One curious case is the current deal involving the Federal Communications Commission, in which Internet providers vie for the “tens of billions of wireless spectrum” offered by TV broadcasters in a format dubbed “the simultaneous multiple-round auction.” According to the article, the FCC aims to create a set of radio spectrum licenses by purchasing and re-selling television licenses to Internet providers.
In combinatorial clock auctions, which involve “an initial multi-round stage of bidders publicly declaring their interest in bundled packages of spectrum at different price points, followed by a second round of sealed bids,” Levin and Skrzypacz noticed that “one company would sometimes pay less than competitors, despite winning similar or larger amounts of spectrum.”
According to the article, “the combinatorial clock auction can be manipulated” due to Vickrey pricing, “where the winning bidder pays an equivalent of the second-highest price in a single-unit auction.”

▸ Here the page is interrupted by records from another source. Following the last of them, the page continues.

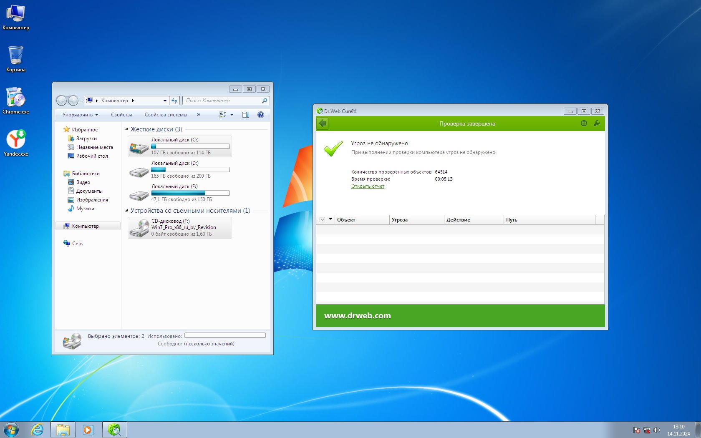Click the globe language icon in Dr.Web

584,123
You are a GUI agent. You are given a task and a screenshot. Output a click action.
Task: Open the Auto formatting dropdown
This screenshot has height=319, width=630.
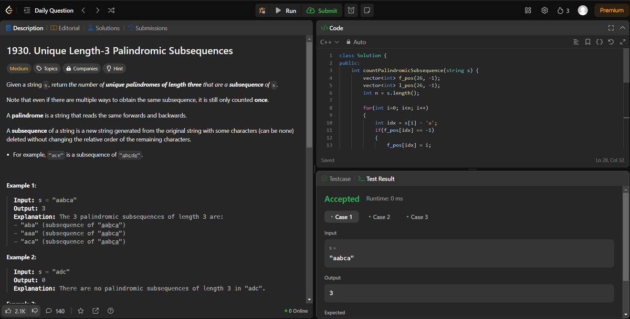tap(355, 42)
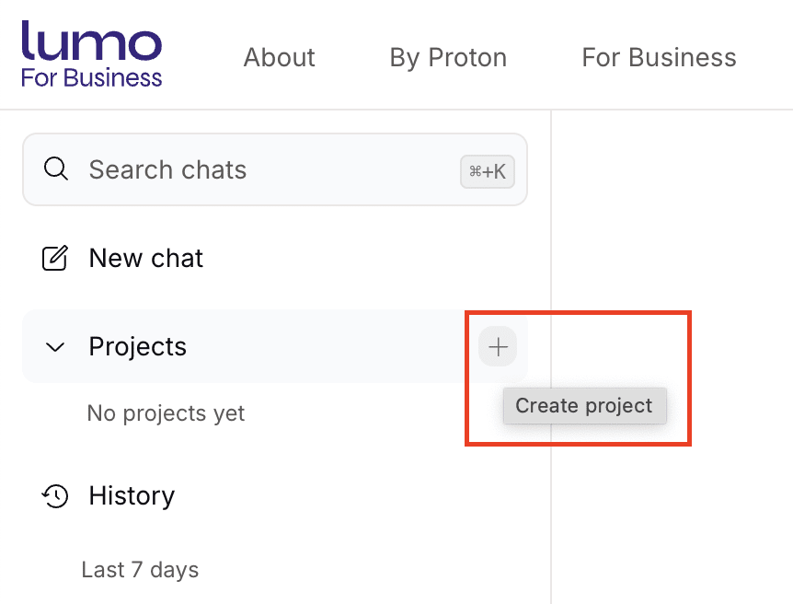Focus the Search chats field
793x604 pixels.
tap(258, 169)
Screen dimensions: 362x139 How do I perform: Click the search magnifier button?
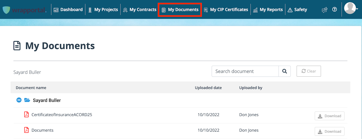285,71
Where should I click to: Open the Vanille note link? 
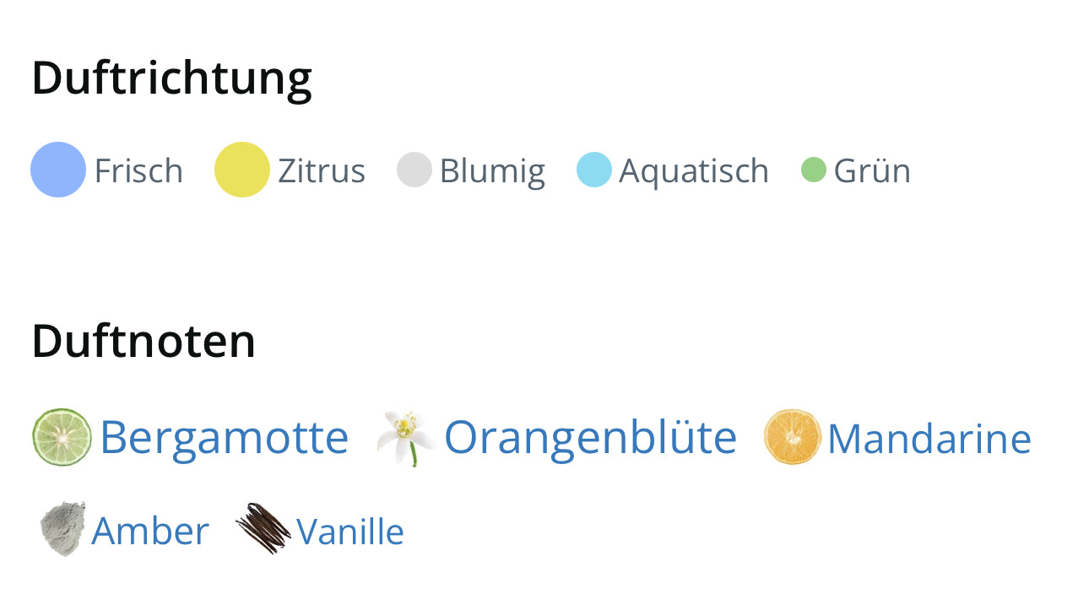coord(350,532)
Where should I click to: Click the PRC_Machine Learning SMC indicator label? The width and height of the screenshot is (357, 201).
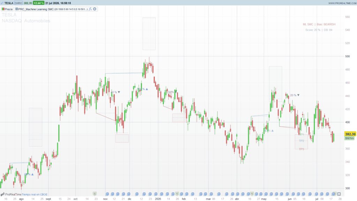36,9
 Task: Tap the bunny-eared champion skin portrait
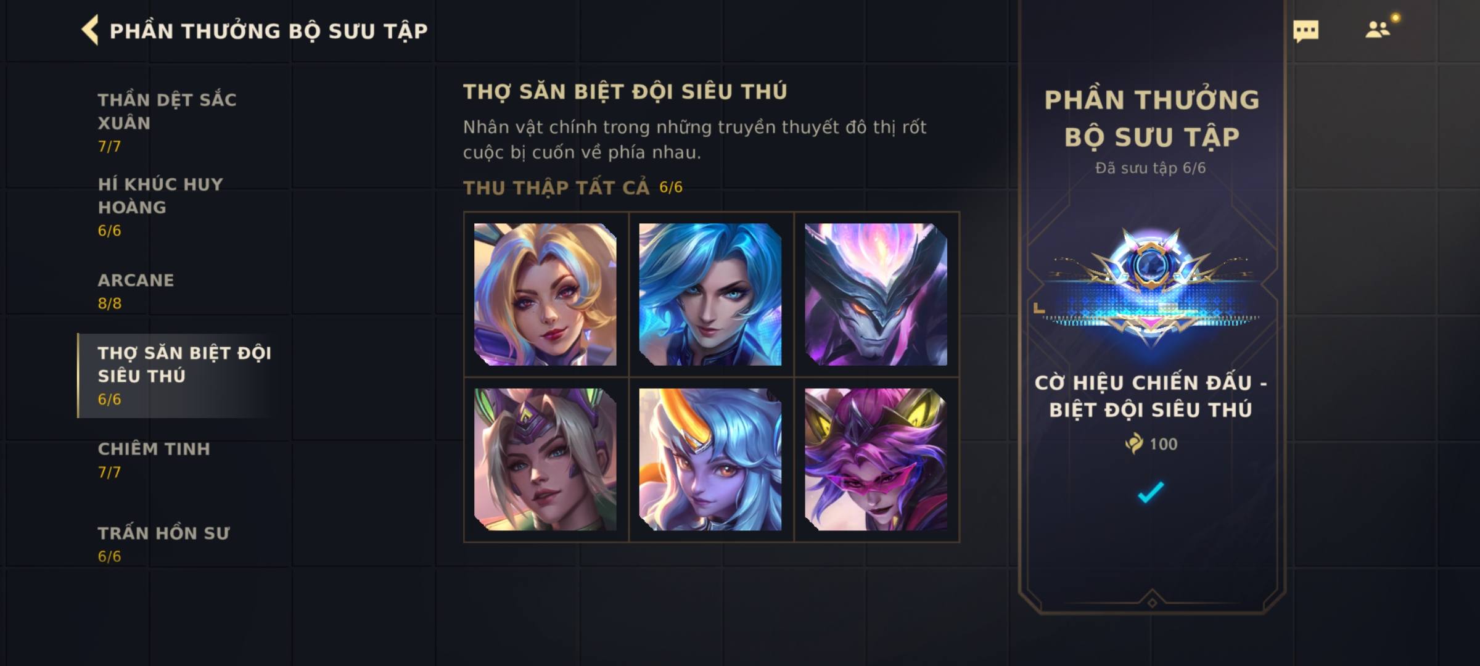[545, 459]
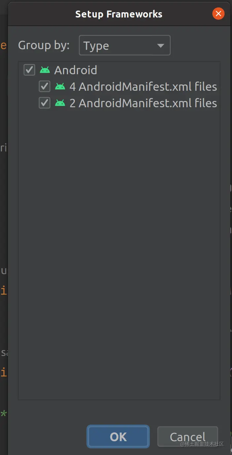Select the 2 AndroidManifest.xml files row text
Image resolution: width=232 pixels, height=455 pixels.
(x=143, y=103)
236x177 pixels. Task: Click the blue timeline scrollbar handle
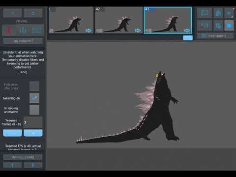[188, 38]
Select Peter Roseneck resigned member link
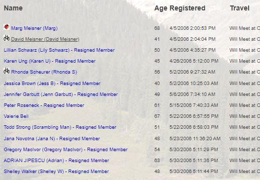This screenshot has width=260, height=180. tap(44, 105)
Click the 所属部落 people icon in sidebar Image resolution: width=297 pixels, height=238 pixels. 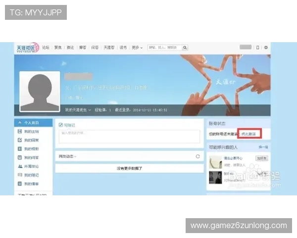20,167
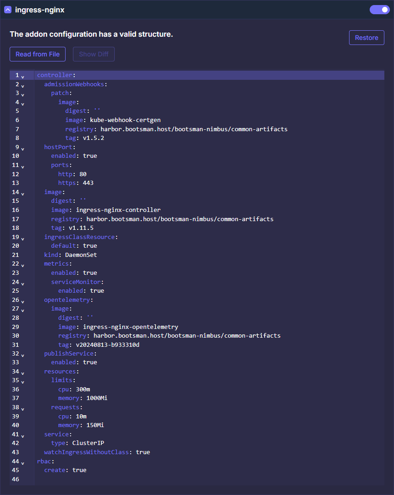Screen dimensions: 394x495
Task: Fold the controller block on line 1
Action: click(x=22, y=77)
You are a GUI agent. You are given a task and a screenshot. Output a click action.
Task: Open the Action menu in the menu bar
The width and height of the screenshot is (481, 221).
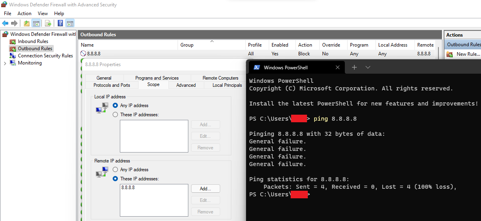[24, 14]
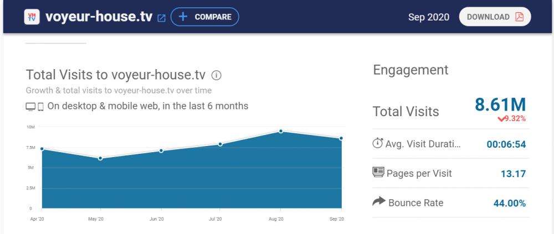Click the 8.61M total visits value
The image size is (554, 234).
point(500,105)
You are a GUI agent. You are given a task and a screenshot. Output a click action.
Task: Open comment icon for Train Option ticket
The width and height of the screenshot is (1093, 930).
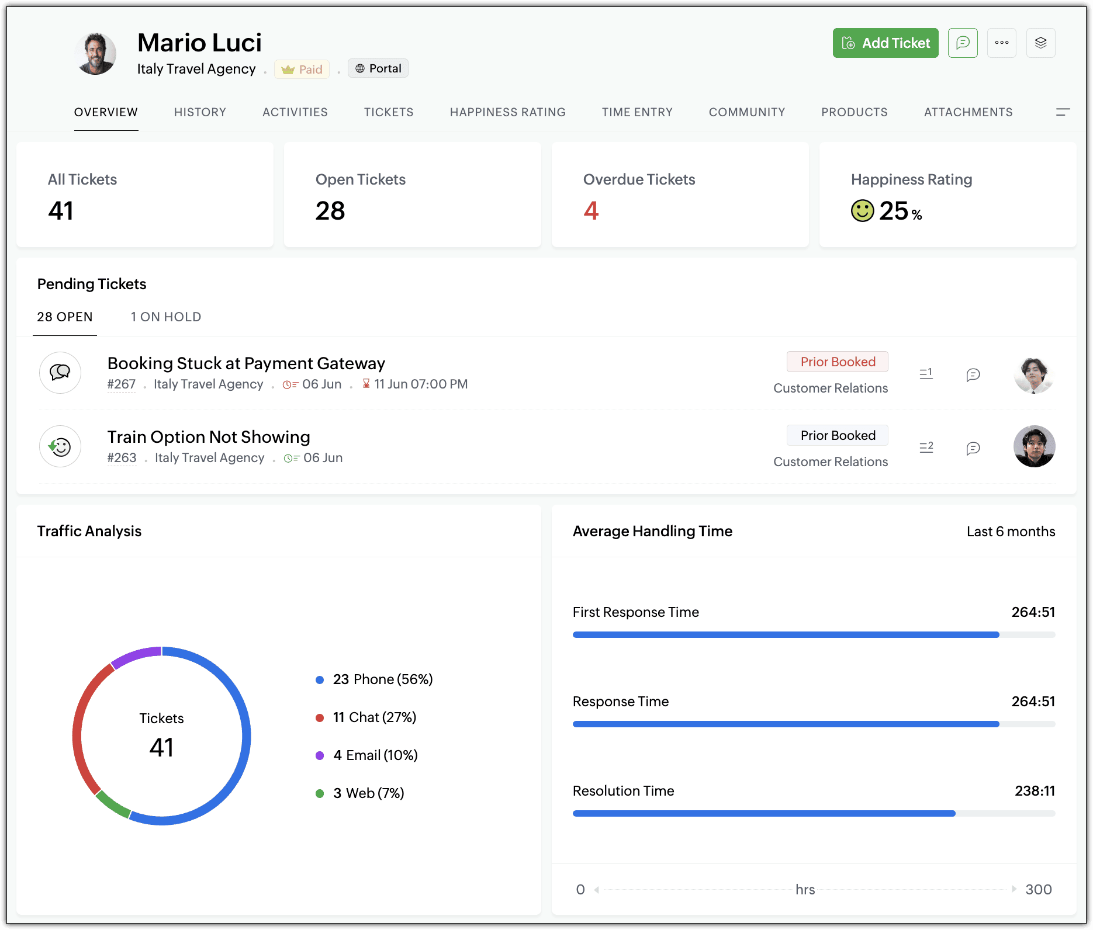pyautogui.click(x=973, y=448)
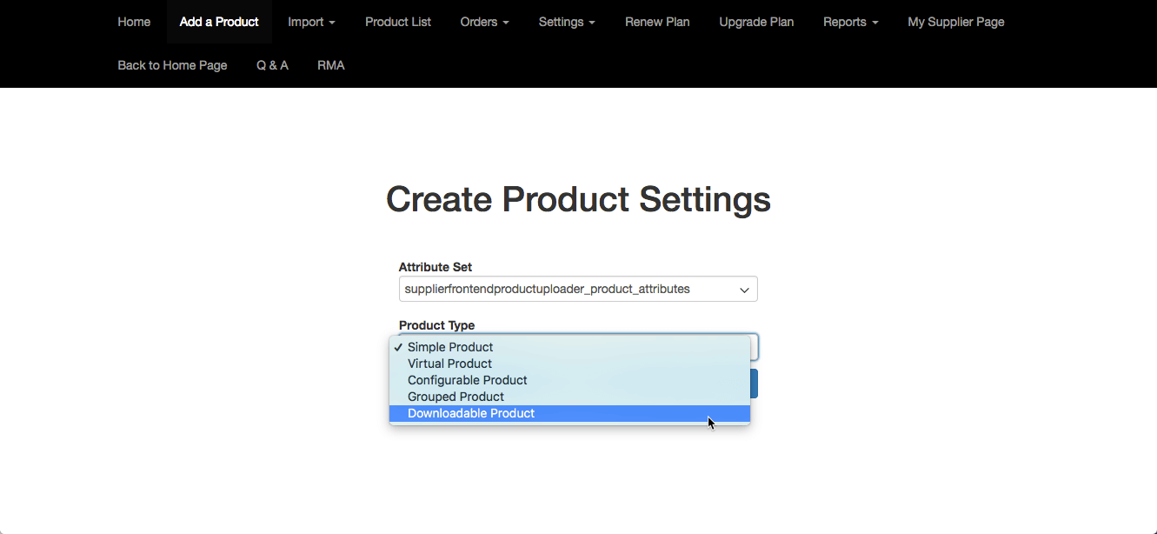The image size is (1157, 534).
Task: Open the Q & A page
Action: 272,65
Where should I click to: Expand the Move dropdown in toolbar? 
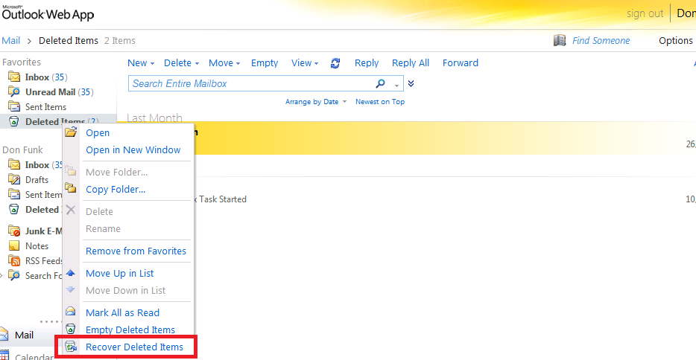coord(224,63)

The researchers offer this example to explain Vickrey pricing, which is intended to offer incentives to bid true auction values and “allow spectrum to be allocated efficiently”:
Say Alice bids $100 for item 1 and $80 for item 2, while Bob bids $50 for item 1 and $150 for item 2. Bob would win object 2 and pay $80 (Alice’s bid for that item) and Alice would win item 1 and pay $50 (Bob’s bid for that item).
Multi-round auctions compound the difficulties of Vickrey pricing because bidders can observe their competitors’ behavior and inspire artificial acceleration of demand and subsequently price of a specific spectrum package, regardless of the buyer’s interest in actually winning.
Skrzypacz hopes that the paper will “prompt regulators to think harder about the best format for their specific auction.”